• Work to complete: Locate each line in the material below that contains the word "coordinates", and copy every such line in full.

[Rows from a dataset]

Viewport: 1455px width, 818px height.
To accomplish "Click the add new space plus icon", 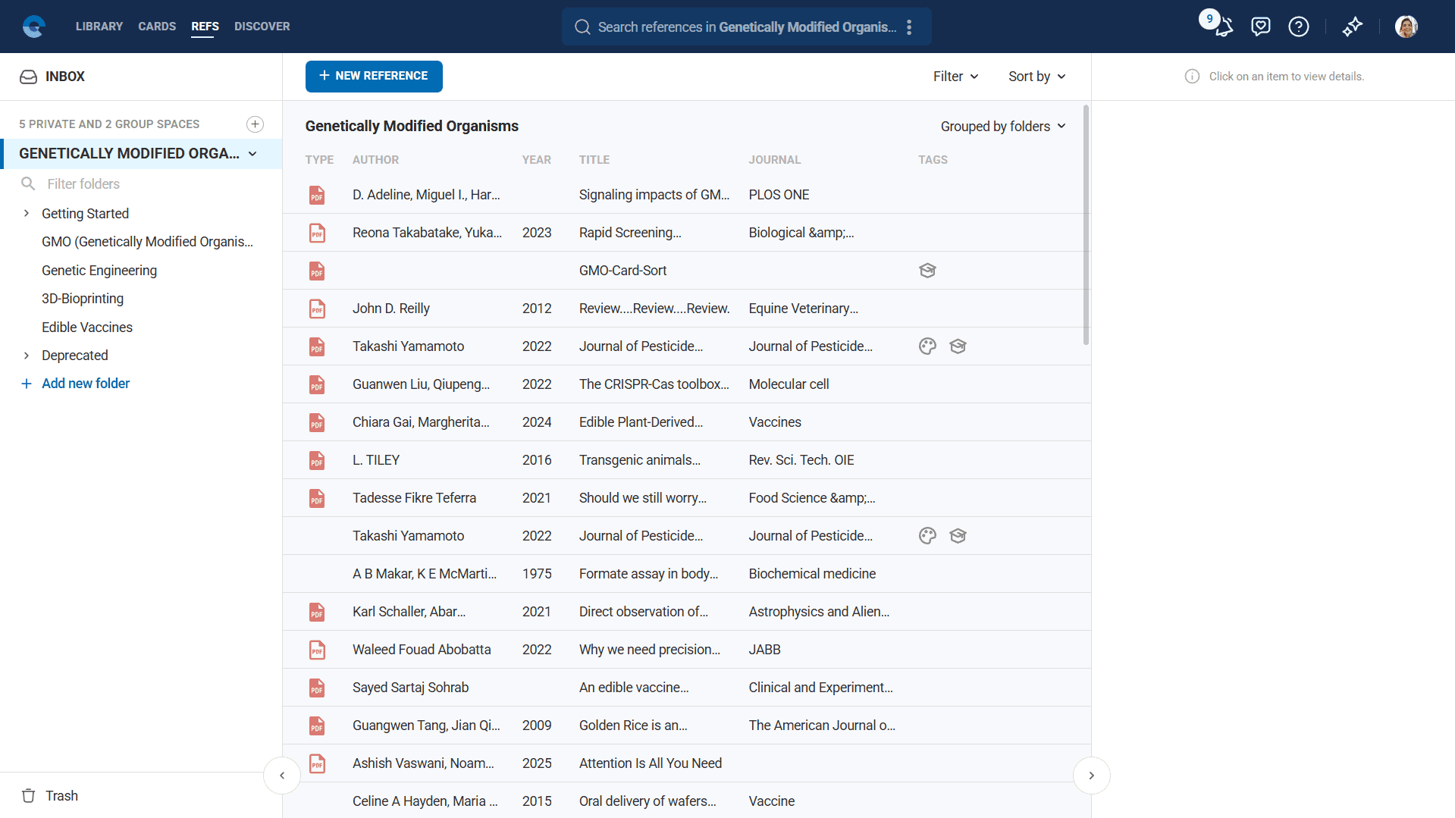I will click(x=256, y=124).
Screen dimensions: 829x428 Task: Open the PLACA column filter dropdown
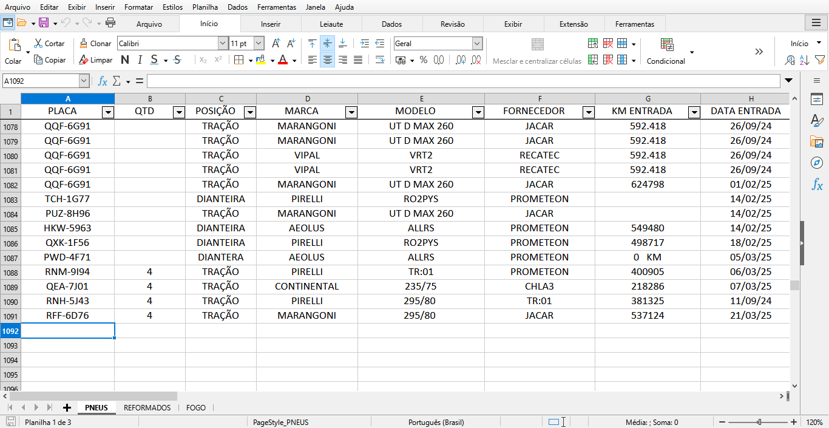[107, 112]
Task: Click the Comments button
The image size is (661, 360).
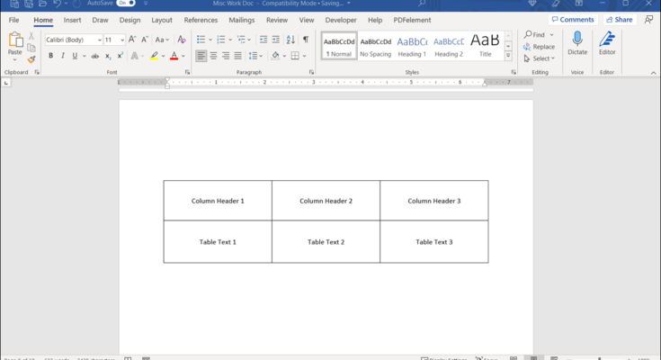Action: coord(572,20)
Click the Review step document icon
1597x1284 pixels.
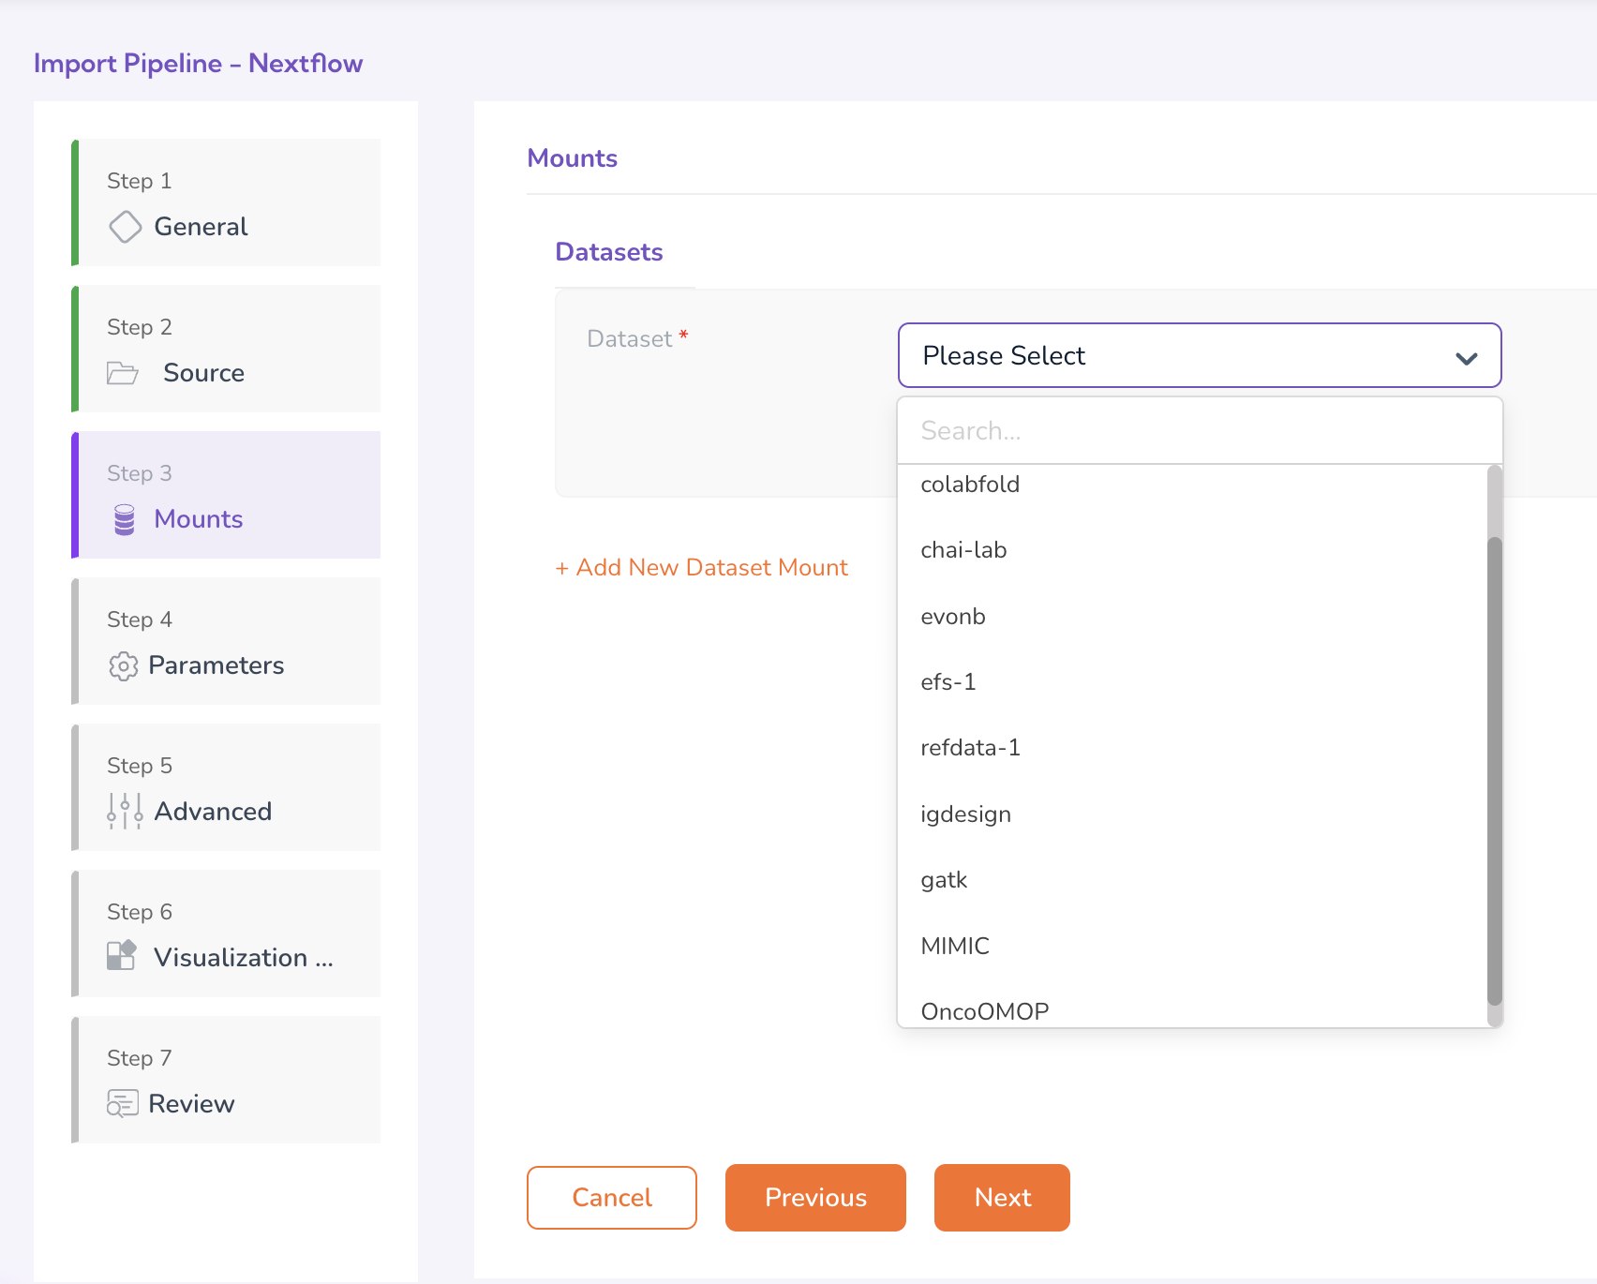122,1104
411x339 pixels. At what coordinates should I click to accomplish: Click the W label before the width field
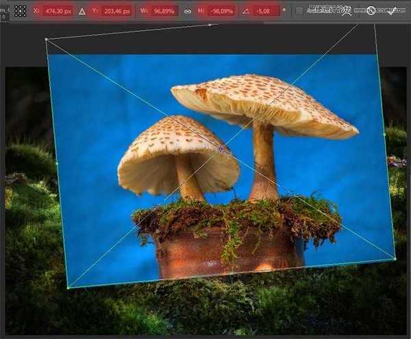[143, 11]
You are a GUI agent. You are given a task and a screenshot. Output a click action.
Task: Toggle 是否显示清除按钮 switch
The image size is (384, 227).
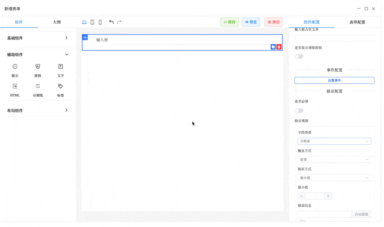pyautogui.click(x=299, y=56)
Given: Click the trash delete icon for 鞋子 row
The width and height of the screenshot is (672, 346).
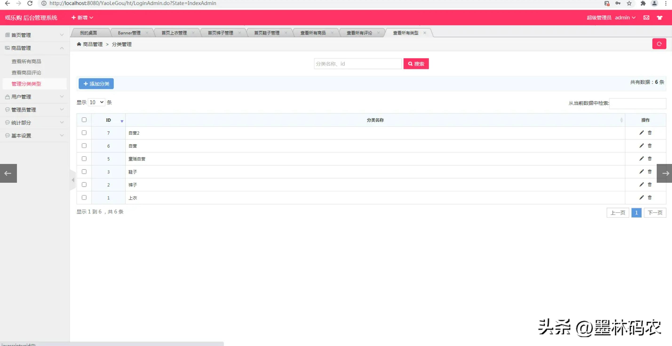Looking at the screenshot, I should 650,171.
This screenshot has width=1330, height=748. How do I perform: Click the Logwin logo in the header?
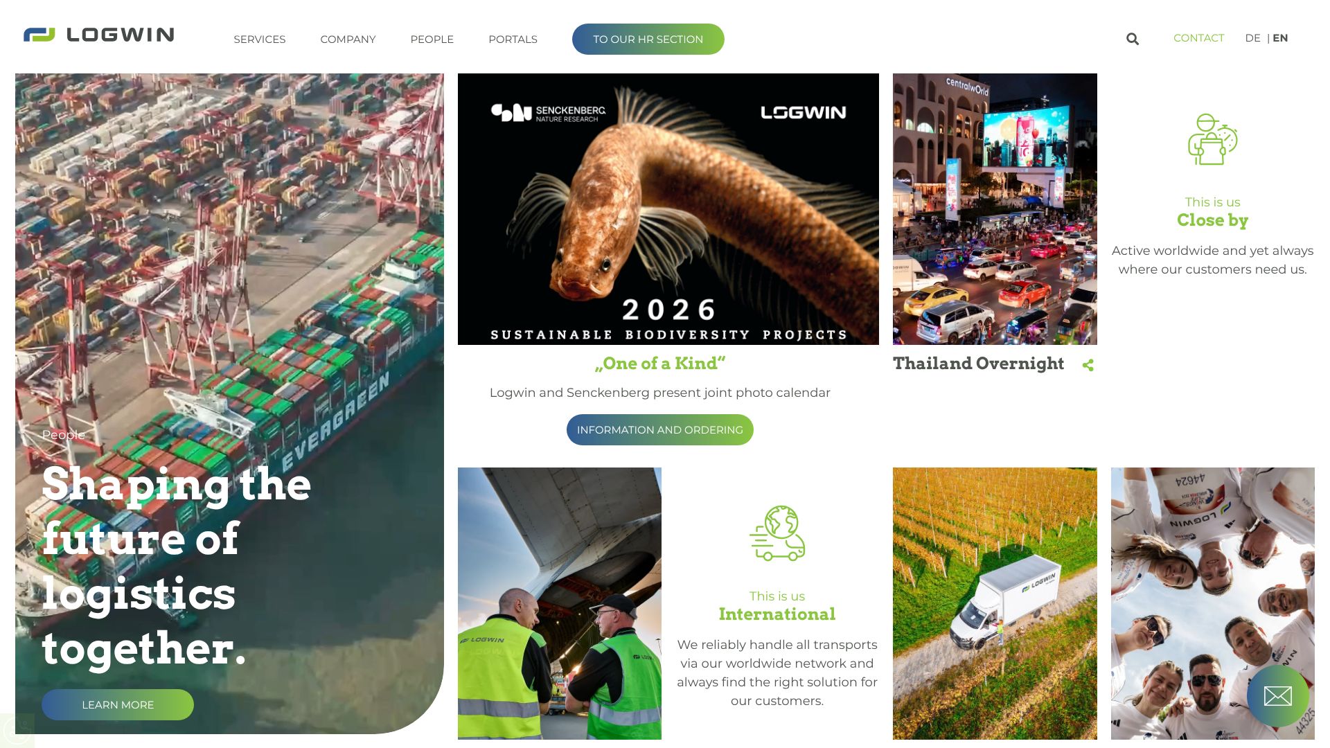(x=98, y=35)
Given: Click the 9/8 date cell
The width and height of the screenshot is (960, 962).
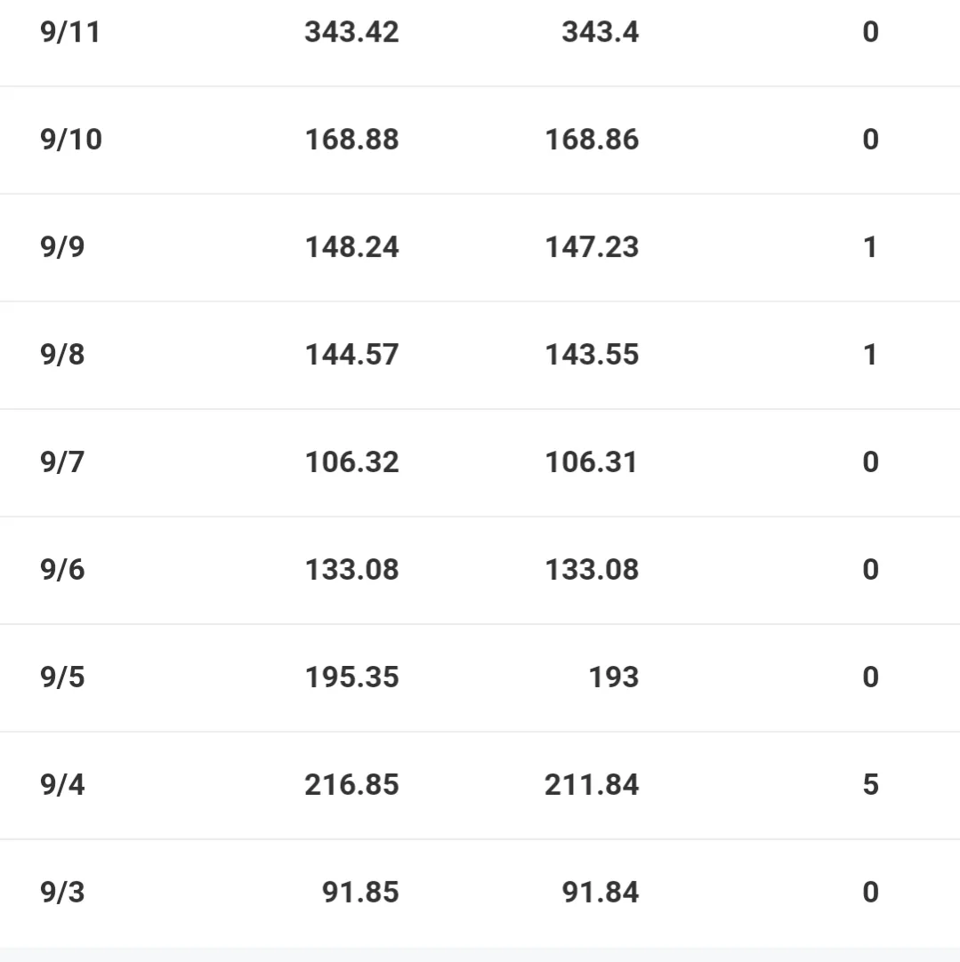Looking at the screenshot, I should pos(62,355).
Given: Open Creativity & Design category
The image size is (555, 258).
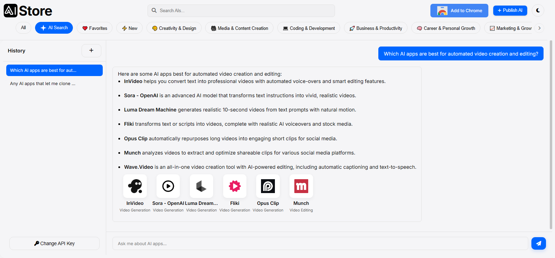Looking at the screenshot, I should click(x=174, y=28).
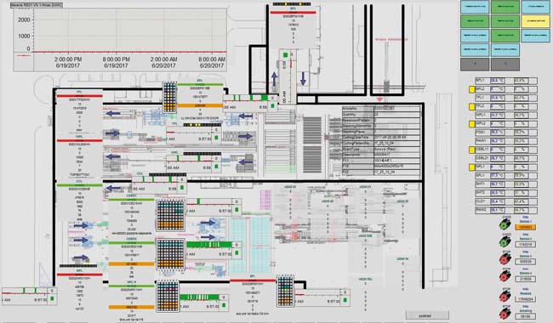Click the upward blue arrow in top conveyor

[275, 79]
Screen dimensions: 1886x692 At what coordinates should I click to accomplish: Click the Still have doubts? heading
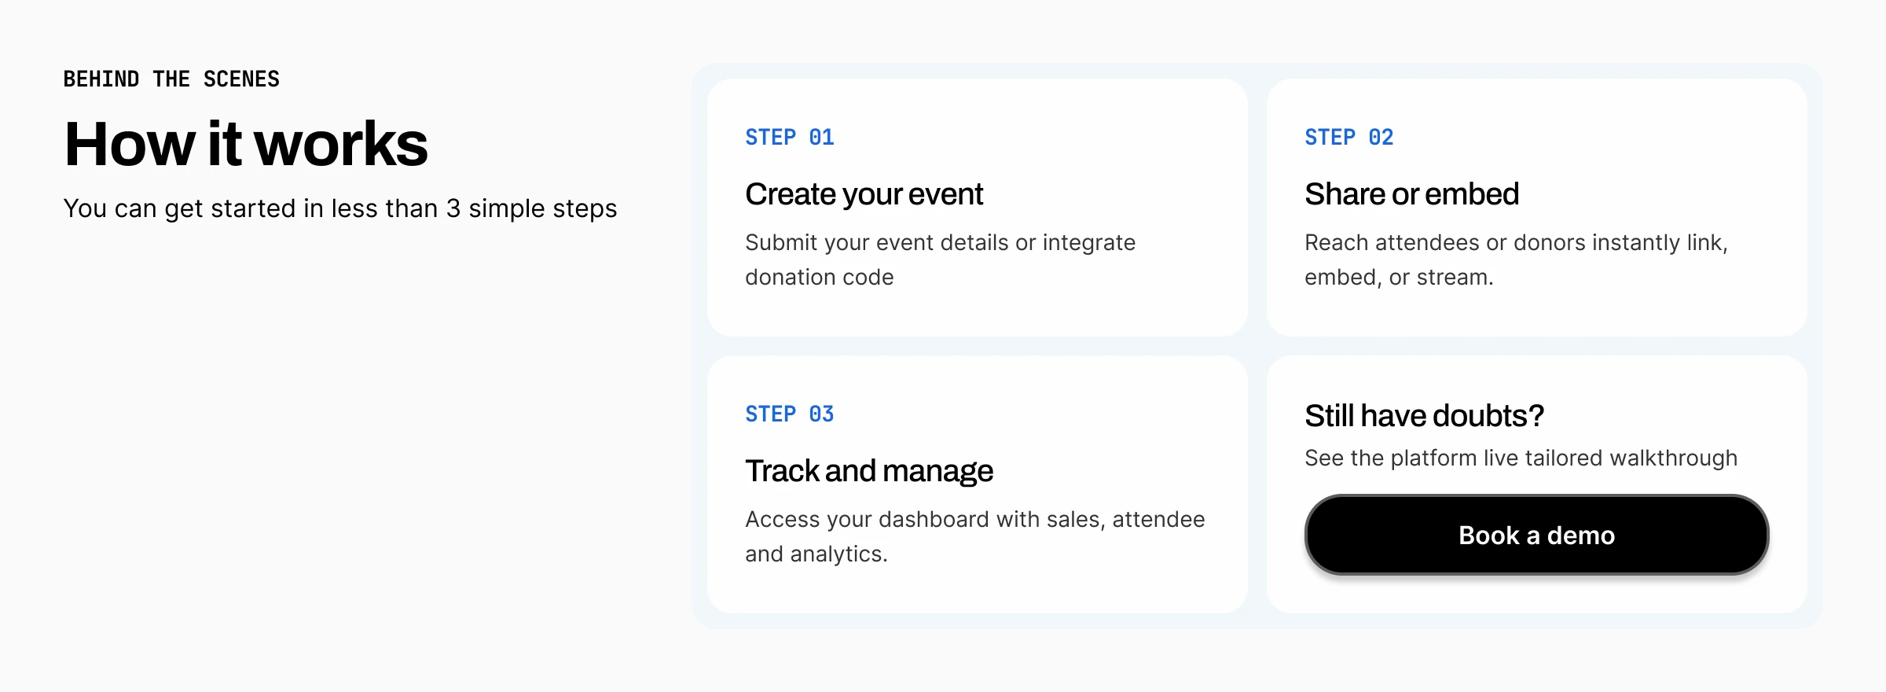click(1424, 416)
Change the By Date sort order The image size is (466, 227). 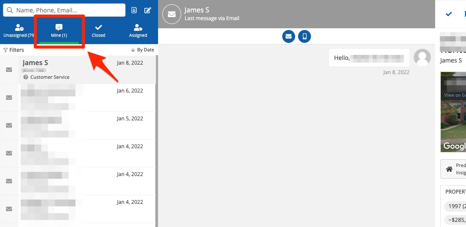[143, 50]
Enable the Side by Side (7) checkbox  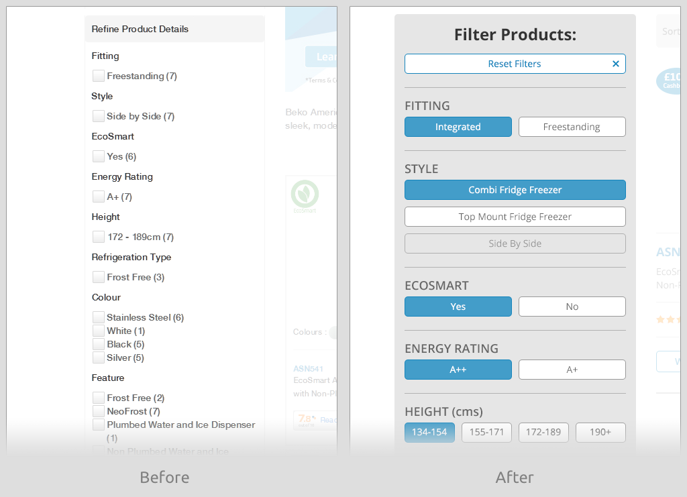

• Response to this exercise:
411x339 pixels. At what coordinates should I click to accomplish: Click the W label before the width field
Screen dimensions: 1886x692 At what coordinates should I click to accomplish: Click the Still have doubts? heading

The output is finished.